--- WORK INSTRUCTIONS ---
Copy the following material line for line, without changing anything.

· · · · ·

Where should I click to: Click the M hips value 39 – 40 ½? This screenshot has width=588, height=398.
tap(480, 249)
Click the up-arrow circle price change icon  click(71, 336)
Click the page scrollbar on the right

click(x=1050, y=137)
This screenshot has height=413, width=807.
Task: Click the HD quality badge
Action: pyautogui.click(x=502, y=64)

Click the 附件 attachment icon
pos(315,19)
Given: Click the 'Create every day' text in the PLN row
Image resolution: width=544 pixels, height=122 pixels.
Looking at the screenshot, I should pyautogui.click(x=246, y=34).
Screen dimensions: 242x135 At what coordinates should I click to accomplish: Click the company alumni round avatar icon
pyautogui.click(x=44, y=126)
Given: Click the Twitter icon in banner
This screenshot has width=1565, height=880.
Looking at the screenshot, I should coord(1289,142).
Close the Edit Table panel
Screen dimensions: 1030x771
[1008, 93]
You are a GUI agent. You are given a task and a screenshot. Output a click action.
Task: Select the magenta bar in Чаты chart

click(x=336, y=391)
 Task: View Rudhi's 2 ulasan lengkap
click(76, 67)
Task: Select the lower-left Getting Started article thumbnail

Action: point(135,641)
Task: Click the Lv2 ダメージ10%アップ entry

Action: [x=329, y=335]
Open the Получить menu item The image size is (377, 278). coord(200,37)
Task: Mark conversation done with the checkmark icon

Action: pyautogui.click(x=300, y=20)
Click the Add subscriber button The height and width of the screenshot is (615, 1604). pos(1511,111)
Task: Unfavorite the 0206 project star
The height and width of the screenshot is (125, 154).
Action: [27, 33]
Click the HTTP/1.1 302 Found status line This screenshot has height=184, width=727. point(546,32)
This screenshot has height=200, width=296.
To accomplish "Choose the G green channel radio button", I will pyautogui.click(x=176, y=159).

· · · · ·

--- REPLY TO THE EXERCISE ---
Where should I click to: Click the M hips value 39 – 40 ½? This screenshot has width=588, height=398.
tap(480, 249)
Click the up-arrow circle price change icon  click(71, 336)
Click the page scrollbar on the right

click(x=1050, y=137)
This screenshot has height=413, width=807.
Task: Click the HD quality badge
Action: pyautogui.click(x=502, y=64)

Click the 附件 attachment icon
pos(315,19)
Given: Click the 'Create every day' text in the PLN row
Image resolution: width=544 pixels, height=122 pixels.
Looking at the screenshot, I should pyautogui.click(x=246, y=34).
Screen dimensions: 242x135 At what coordinates should I click to accomplish: Click the company alumni round avatar icon
pyautogui.click(x=44, y=126)
Given: Click the Twitter icon in banner
This screenshot has width=1565, height=880.
Looking at the screenshot, I should coord(1289,142).
Close the Edit Table panel
Screen dimensions: 1030x771
[1008, 93]
You are a GUI agent. You are given a task and a screenshot. Output a click action.
Task: Select the magenta bar in Чаты chart

click(x=336, y=391)
 Task: View Rudhi's 2 ulasan lengkap
click(76, 67)
Task: Select the lower-left Getting Started article thumbnail

Action: point(135,641)
Task: Click the Lv2 ダメージ10%アップ entry

Action: [x=329, y=335]
Open the Получить menu item The image size is (377, 278). coord(200,37)
Task: Mark conversation done with the checkmark icon

Action: pyautogui.click(x=300, y=20)
Click the Add subscriber button The height and width of the screenshot is (615, 1604). pos(1511,111)
Task: Unfavorite the 0206 project star
The height and width of the screenshot is (125, 154).
Action: [27, 33]
Click the HTTP/1.1 302 Found status line This screenshot has height=184, width=727. point(546,32)
This screenshot has height=200, width=296.
To accomplish "Choose the G green channel radio button", I will pyautogui.click(x=176, y=159).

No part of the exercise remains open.